Indicators of Compromise

  • [File name] target/download artifacts – maliciousmacro.doc (example embedded payload filename), test.wasm (example compiled Wasm binary)
  • [HTML/JS file] smuggling page and runtime – smuggle.html (example smuggle page), wasm_exec.js (Go runtime required to run Go-compiled Wasm)
  • [Repository/Reference URL] tooling and source – https://github.com/kopp0ut/godropit/ (original tool reference), https://www.netspi.com/blog/technical/adversary-simulation/obfuscating-html-smuggling-with-web-assembly/ (original blog post)

HTML smuggling embeds an encoded payload inside a webpage (commonly base64) and uses client-side code to decode/decrypt and reconstitute the original file locally so no external file GET occurs. The canonical flow is: user opens smuggle.html → page holds an encoded blob → an on-page script or module decodes/decrypts that blob → the decoded bytes are converted to a Blob/URL and programmatically downloaded or presented to the user (often via a created anchor and .click()).

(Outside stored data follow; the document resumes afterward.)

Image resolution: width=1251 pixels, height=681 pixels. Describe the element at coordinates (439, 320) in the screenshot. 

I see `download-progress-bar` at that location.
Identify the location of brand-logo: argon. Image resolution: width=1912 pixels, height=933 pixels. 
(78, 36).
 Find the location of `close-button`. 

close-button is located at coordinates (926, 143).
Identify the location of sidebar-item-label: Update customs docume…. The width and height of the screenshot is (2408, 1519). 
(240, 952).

The Wasm-based variant compiles decryption/reconstruction logic from system languages (Go in the example) into a .wasm module, which is less readable to network proxies than plaintext JavaScript. The provided Go template implements AES decryption of a base64-encoded payload, converts the decrypted bytes into a Uint8Array via js.CopyBytesToJS, and exports a function to return that array to the page. Build with: GOOS=js GOARCH=wasm go build -o test.wasm smuggle.go. SilkWasm automates encrypting the file, populating the Go template, producing the .wasm, and offers flags to attempt Wasm size reduction (tinygo support). Integrate in HTML by including Go’s wasm_exec.js, instantiating the Wasm module (WebAssembly.instantiateStreaming(fetch(“file.wasm”), go.importObject).then(…)), calling the exported function, wrapping the returned bytes in a Blob, and creating a download link to trigger the file save.

To improve stealth and delivery reliability, compile with tinygo or Rust to reduce .wasm size, inline/minify or obfuscate wasm_exec.js and page scripts, and only trigger reconstruction on realistic user events (form submit, button click) to avoid automated crawlers. From a defensive perspective, detection focuses on the same browser APIs used to save files (Blob creation, URL.createObjectURL, programmatic click) and on anomalous Wasm modules that perform decode/decrypt operations; restricting downloads and enforcing application allow-listing reduces the technique’s effectiveness.